Files and plots in the Virus Database:

The columns of the table contain links to the following files:
  1. name: Species name.

  2. sequences: List of the strains used. First strain is taken as the reference sequence.

  3. alignment: Sequence alignment.

  4. pairs: List of sequence pairs tracing round the perimeter of one possible phylogenetic tree (details).

  5. known CDSs: Positions of known CDSs.

  6. six-frame (null model = non-coding): The MLOGD six-frame plots (40 codon window, 10 codon step size), taking the null model to be that the whole genome is non-coding. In general, the known CDSs should show up as regions of positive signal. In overlapping CDS regions (e.g. in Hepatitis B Virus) there can be some confusion in the signal, depending on the respective read-frames.

  7. six-frame (null model = known CDSs): The MLOGD six-frame plots (40 codon window, 10 codon step size), taking the known CDSs as the null model.
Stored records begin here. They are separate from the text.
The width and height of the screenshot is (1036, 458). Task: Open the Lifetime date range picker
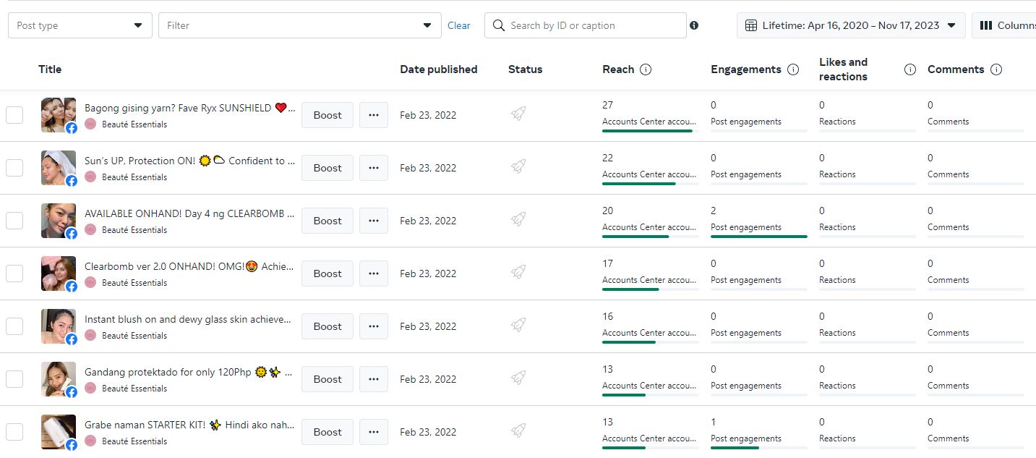point(851,25)
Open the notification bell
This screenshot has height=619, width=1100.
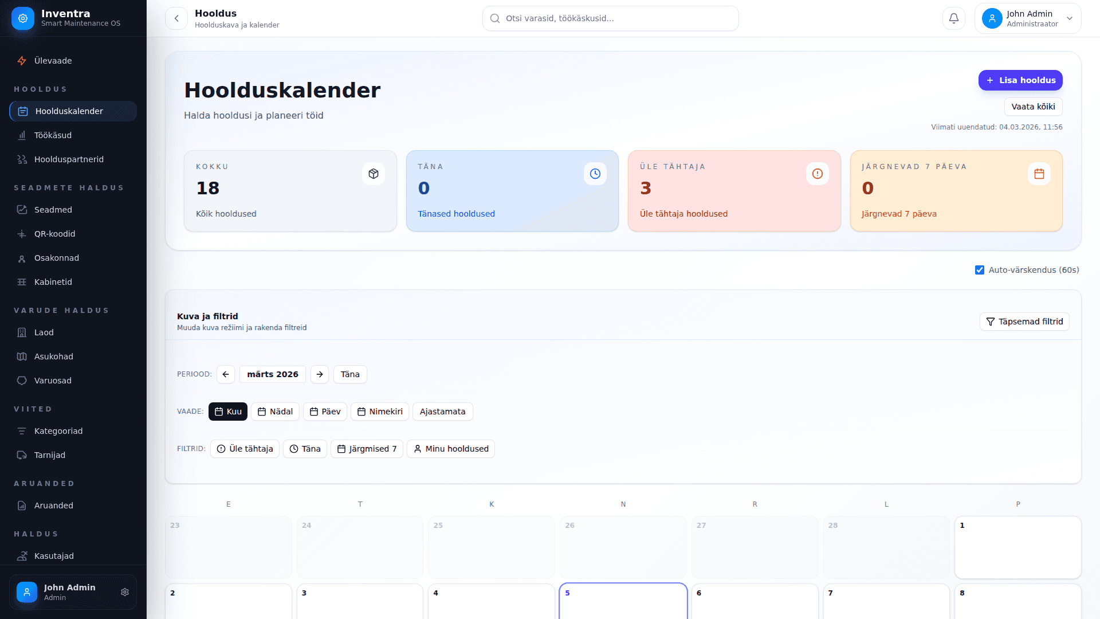[953, 18]
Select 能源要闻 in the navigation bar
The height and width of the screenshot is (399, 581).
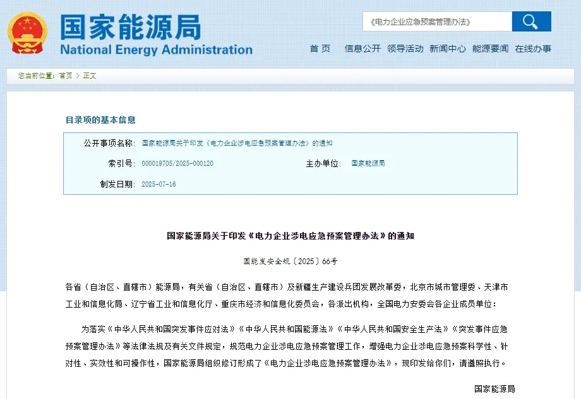click(490, 49)
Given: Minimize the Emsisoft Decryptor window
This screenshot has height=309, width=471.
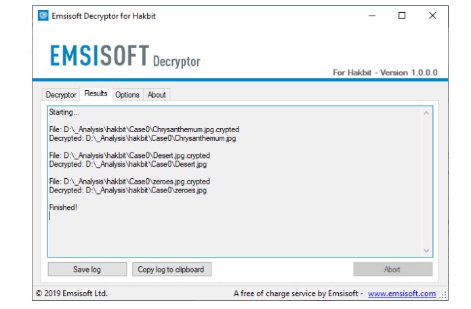Looking at the screenshot, I should pos(371,16).
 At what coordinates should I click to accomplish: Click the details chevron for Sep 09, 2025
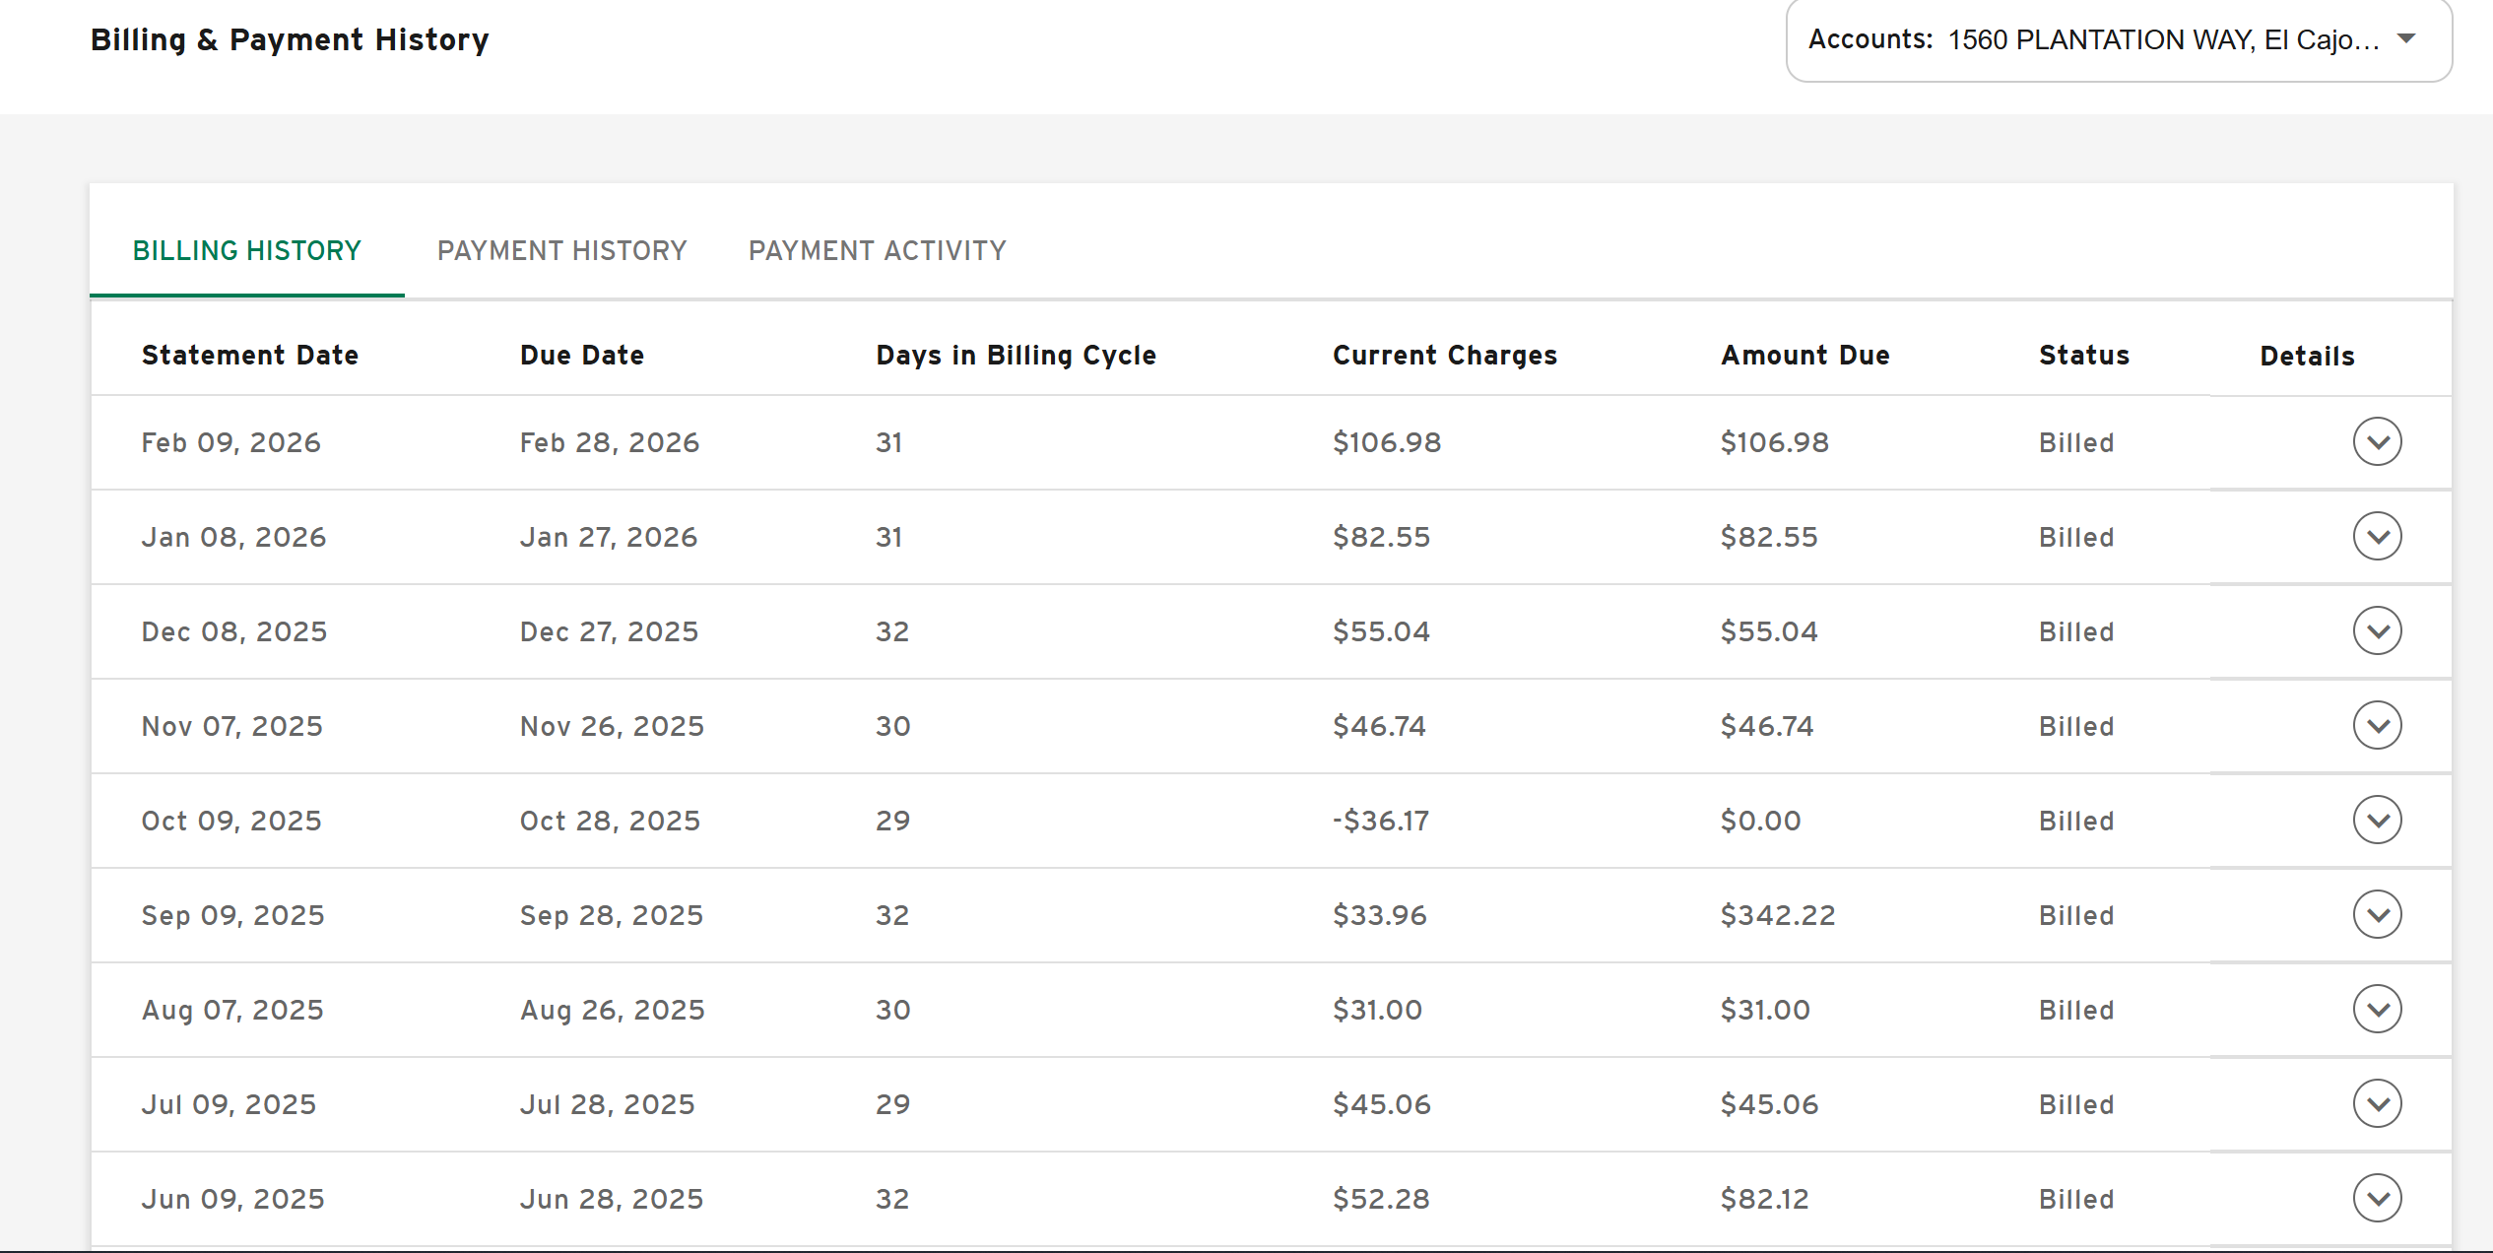click(2377, 914)
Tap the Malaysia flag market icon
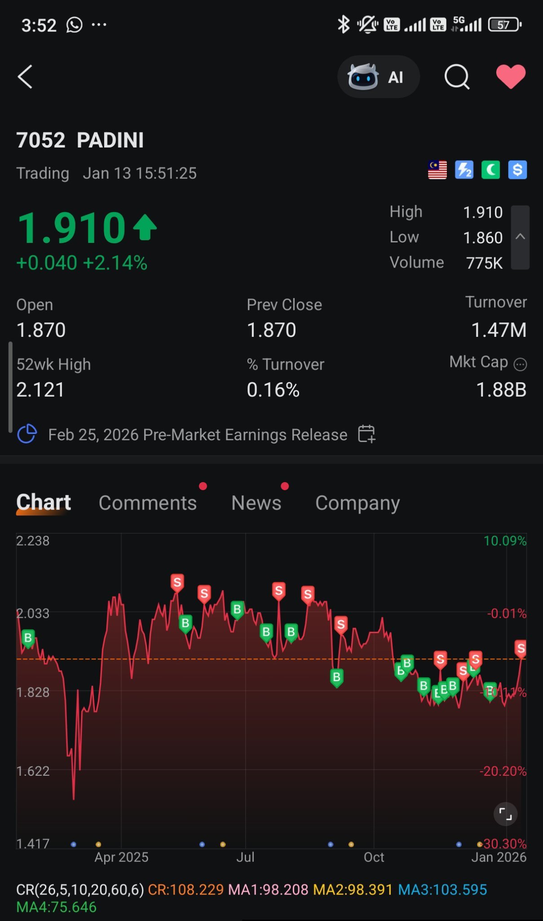 [437, 170]
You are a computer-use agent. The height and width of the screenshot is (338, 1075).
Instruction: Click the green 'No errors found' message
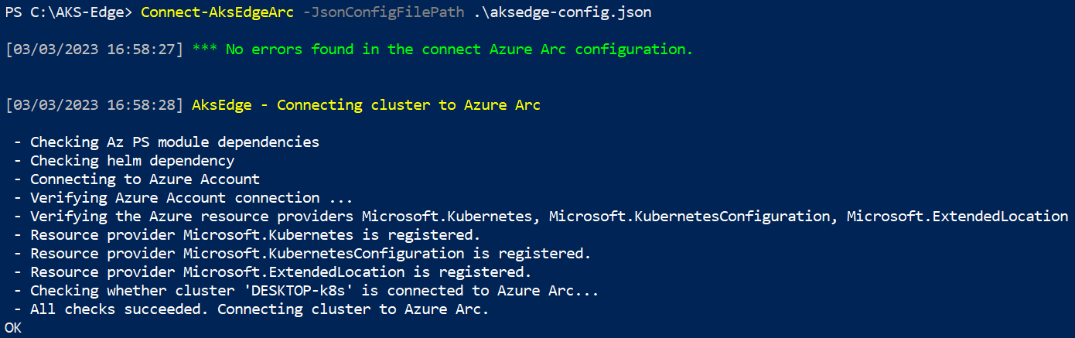click(459, 50)
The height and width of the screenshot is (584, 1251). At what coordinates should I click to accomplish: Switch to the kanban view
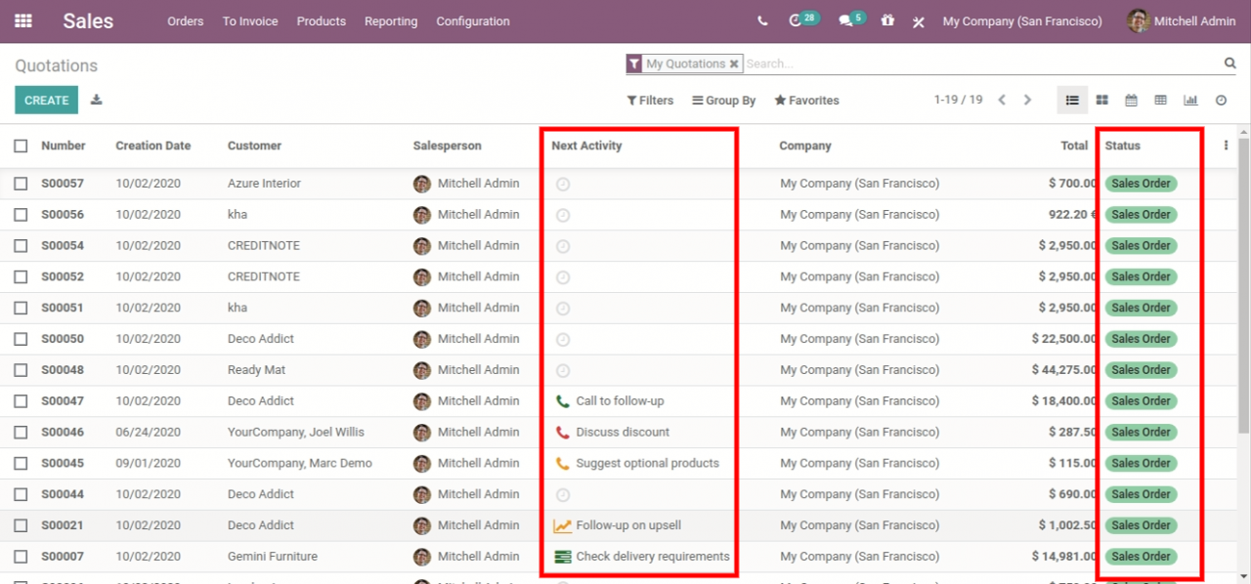(1101, 100)
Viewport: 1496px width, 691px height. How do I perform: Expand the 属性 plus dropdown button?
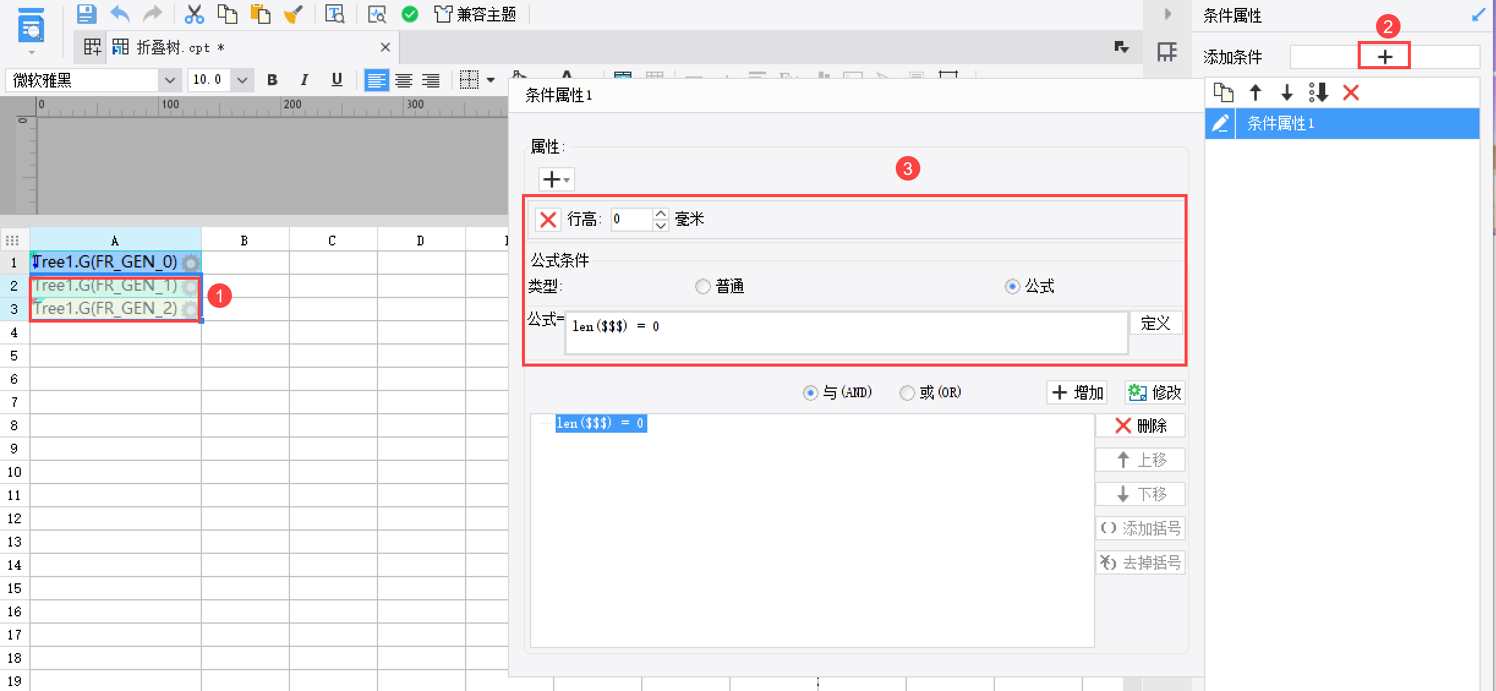[556, 179]
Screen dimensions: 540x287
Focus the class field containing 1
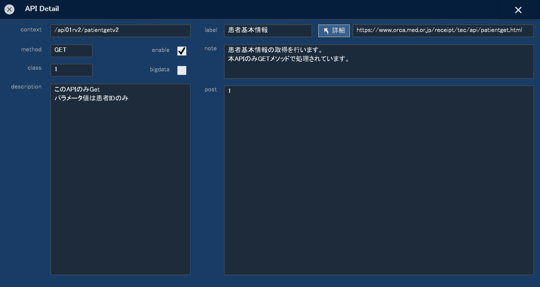tap(71, 70)
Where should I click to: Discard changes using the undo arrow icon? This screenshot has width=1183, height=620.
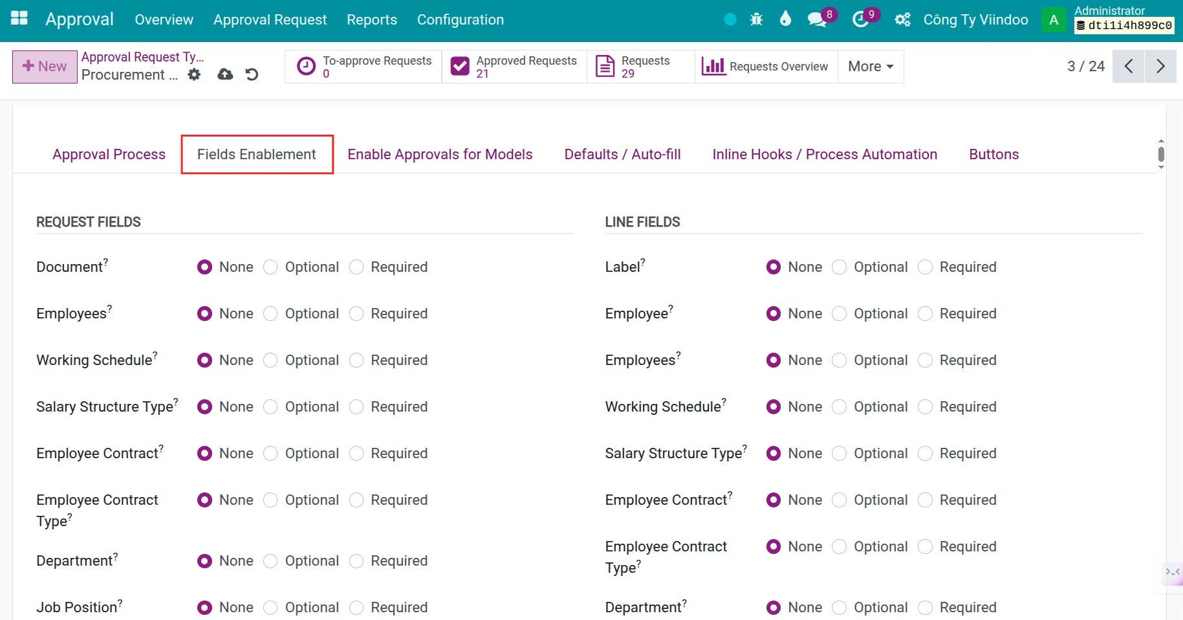click(252, 74)
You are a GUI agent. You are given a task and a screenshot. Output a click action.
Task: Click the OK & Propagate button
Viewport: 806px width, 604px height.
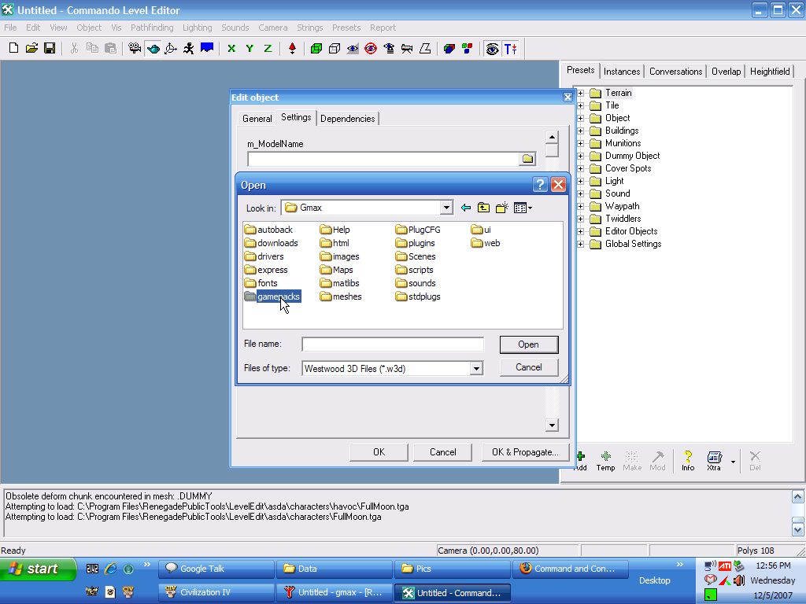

In these plots, the known CDSs won't necessarily have a positive signal since they have already been taken into account in the null model. Extended regions of positive signal may indicate potential new CDSs, especially where there is an absense of stop codons. Note that if there are overlapping CDSs in the list of known CDSs, then only the first CDS will be used in the null model within the region of overlap; the second CDS should then show up as a positive signal (e.g. for the first Hepatitis B Virus alignment, the P gene (487..3018) is in the null model, so has a low or negative signal in the six-frame plot, while the overlapping S gene (1028..2230) is not in the null model, so has a positive signal in the six-frame plot).

  8. annotated CDSs (null model = non-coding): This contains links to plots and statistics for each annotated known CDS. For each CDS, the null model is that the whole genome is non-coding, while the alternate model is that the annotated CDS is coding. For each CDS, there are tables of the MLOGD and other statistics, plots of the MLOGD statistic summed over the sequences and at single-nucleotide resolution, and Monte Carlo simulation statistics and plots.

  9. annotated CDSs (null model = other CDSs): This contains links to plots and statistics for each annotated known CDS. For each CDS, the null model is that the CDS is non-coding but all the other known CDSs are coding, while the alternate model is that all the known CDS are coding. (For genomes with a single CDS, this is the same as 'annotated CDSs (null model = non-coding)'.) For each CDS, there are tables of the MLOGD and other statistics, plots of the MLOGD statistic summed over the sequences and at single-nucleotide resolution, and Monte Carlo simulation statistics and plots.

  10. all non-annotated ORFs: This contains links to tables of the MLOGD and other statistics, and plots of the MLOGD statistic summed over the sequences and at single-nucleotide resolution, for each non-annotated start-stop ORF >= 40 codons in the reference sequence. For each ORF, the null model is that only the known CDSs are coding, while the alternate model is that both the known CDSs and the query ORF are coding.